Purpose: To evaluate the correlation between colon transit time (CTT) test value and initial maintenance dose of polyethylene glycol (PEG) 4000 or lactulose. Methods: Of 415 children with chronic functional constipation, 190 were enrolled based on exclusion criteria using the CTT test, defecation diary, and clinical chart. The CTT test was performed with prior disimpaction. The laxative dose for maintenance was determined on the basis of the defecation diary and clinical chart. The Shapiro-Wilk test and Pearson's and Spearman's correlations were used for statistical analysis. Results: The overall group median value and interquartile range of the CTT test was 43.8 (31.8) hours. The average PEG 4000 dose for maintenance in the overall group was $0.68{\pm}0.18g/kg/d$; according to age, the dose was $0.73{\pm}0.16g/kg/d$ (<8 years), $0.53{\pm}0.12g/kg/d$ (8 to <12 years), and $0.36{\pm}0.05g/kg/d$ (12 to 15 years).
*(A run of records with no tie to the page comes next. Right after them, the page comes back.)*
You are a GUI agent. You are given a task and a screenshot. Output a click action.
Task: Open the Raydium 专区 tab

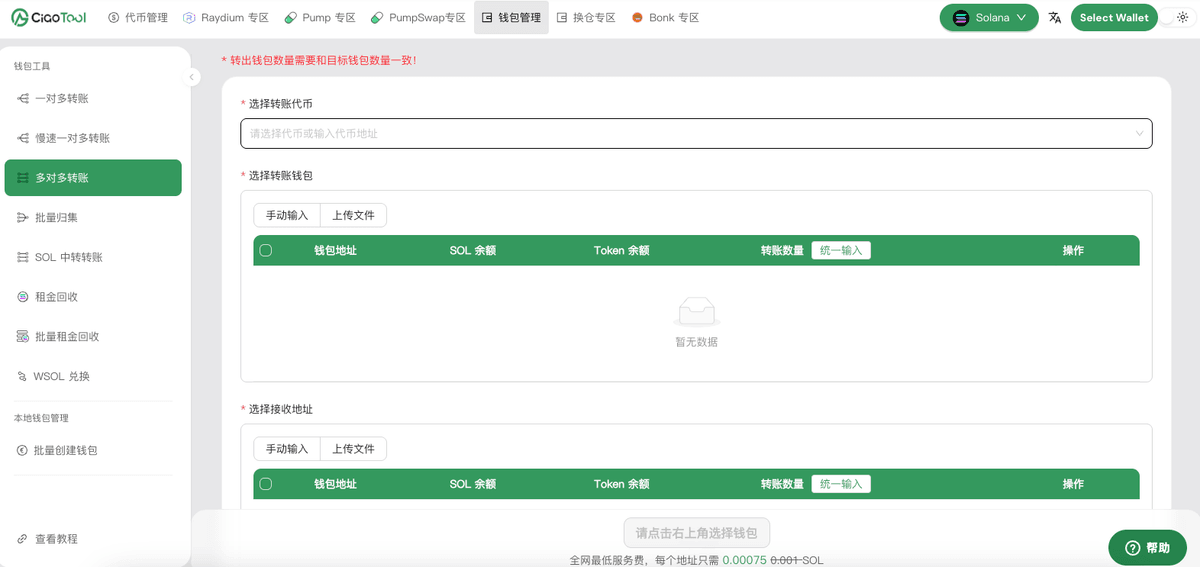(226, 17)
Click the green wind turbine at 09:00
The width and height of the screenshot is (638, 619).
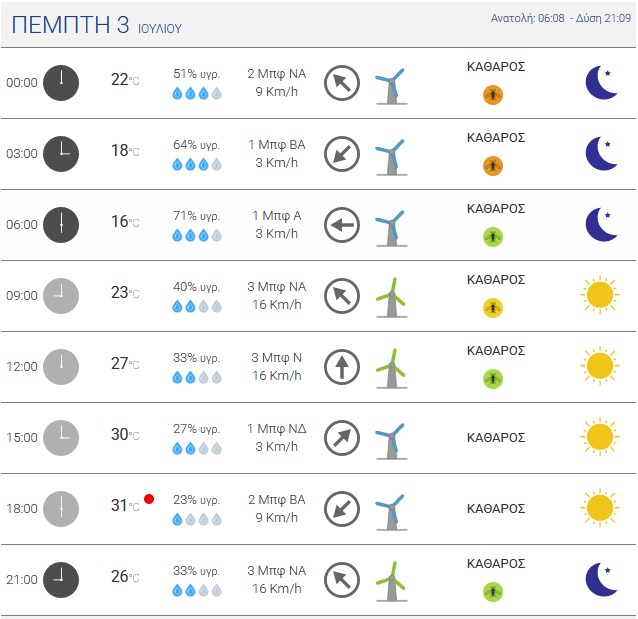pos(391,298)
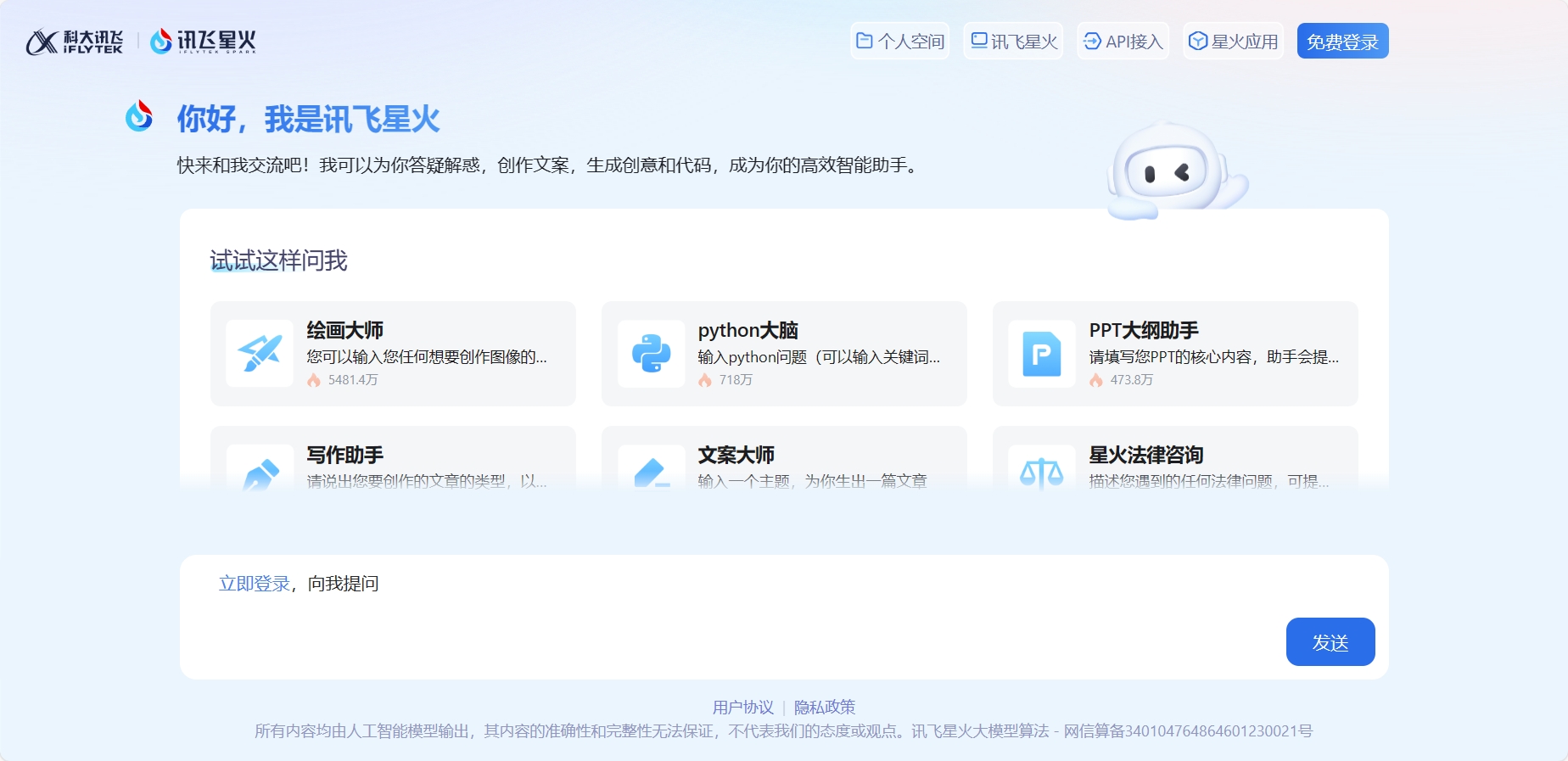Click the 文案大师 eraser-style icon
1568x761 pixels.
[x=651, y=469]
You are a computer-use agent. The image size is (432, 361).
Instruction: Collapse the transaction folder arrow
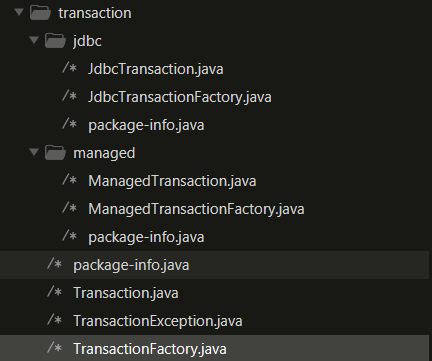click(19, 13)
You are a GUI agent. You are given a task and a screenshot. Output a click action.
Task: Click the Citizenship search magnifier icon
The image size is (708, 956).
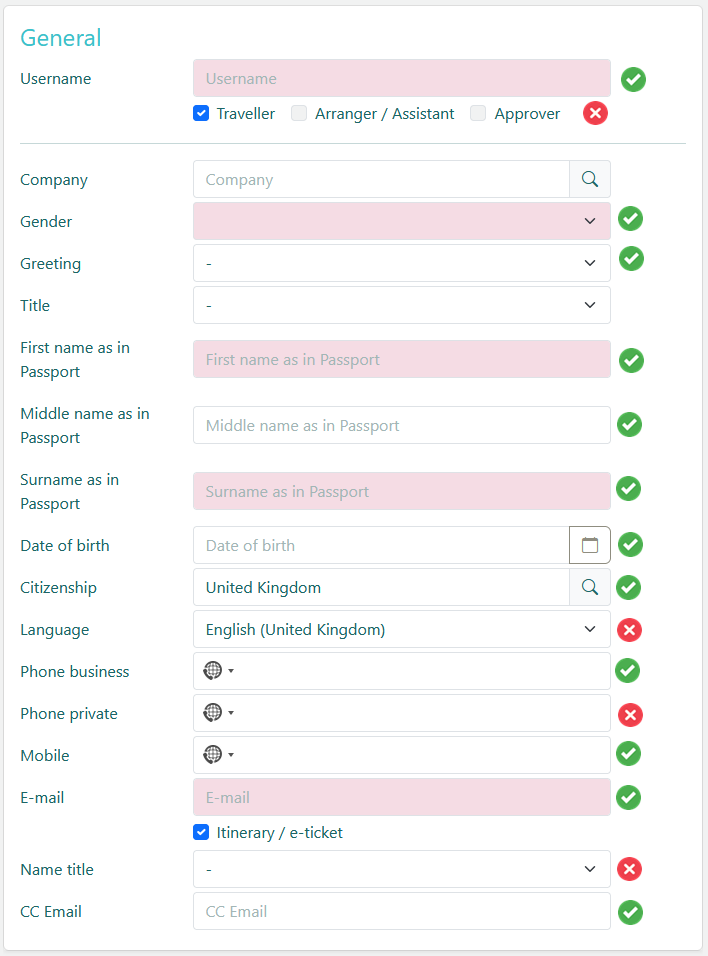coord(590,588)
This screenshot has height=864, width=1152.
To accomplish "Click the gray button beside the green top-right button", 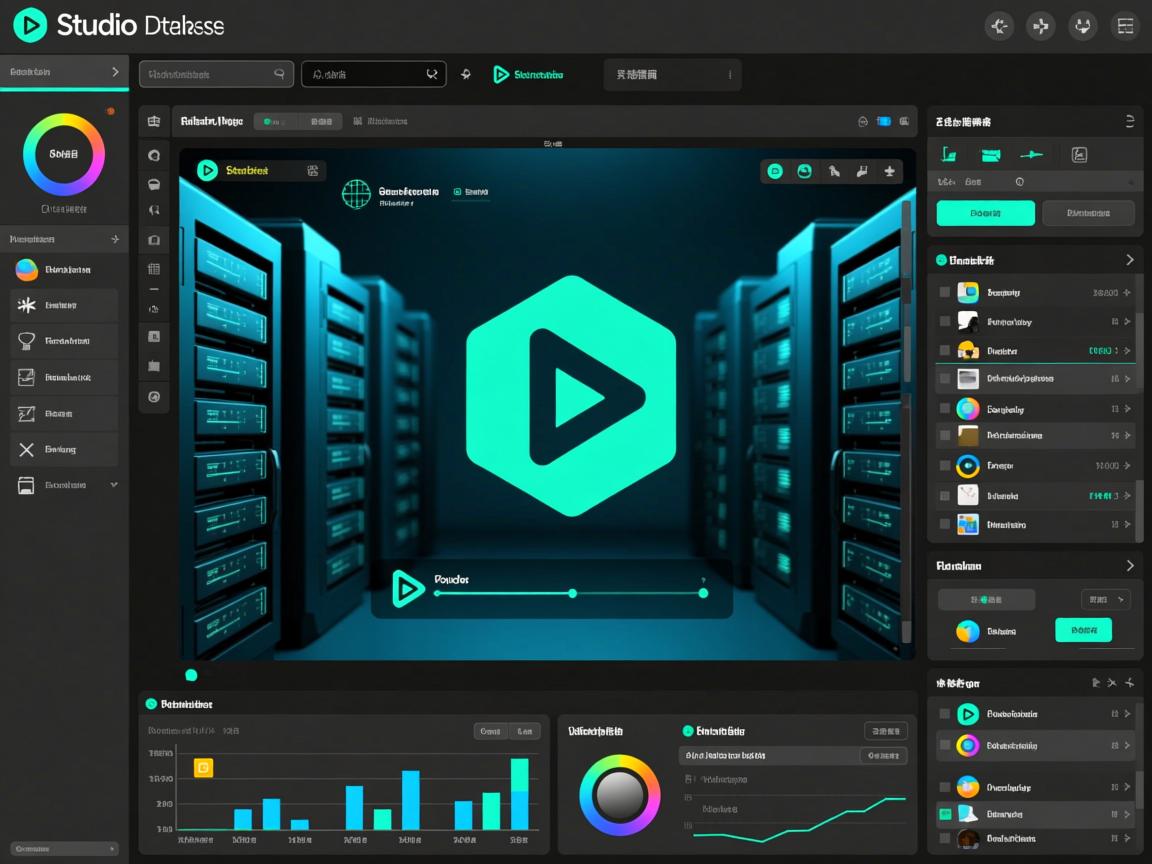I will tap(1088, 213).
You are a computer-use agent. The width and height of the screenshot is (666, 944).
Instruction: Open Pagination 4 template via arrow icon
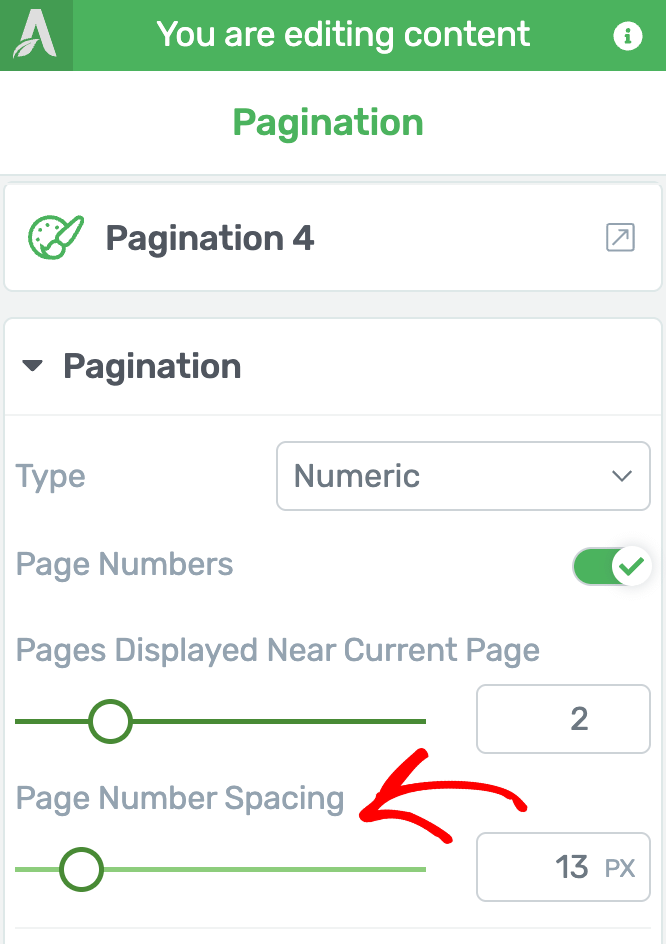pos(620,237)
The dose of lactulose was $1.99{\pm}0.43mL/kg/d$ (<8 years) or $1.26{\pm}0.25mL/kg/d$ (8 to <12 years). There was no significant correlation between CTT test value and initial dose of laxative, irrespective of the subgroup (encopresis, abnormal CTT test subtype) for either laxative. Even in the largest group (overall, n=109, younger than 8 years and on PEG 4000), the correlation was weak (Pearson's correlation coefficient [R]=0.268, p=0.005). Within the abnormal transit group, subgroup (n=73, younger than 8 years and on PEG 4000) correlation was weak (R=0.267, p=0.022). Conclusion: CTT test value cannot predict the initial maintenance dose of PEG 4000 or lactulose with linear correlation.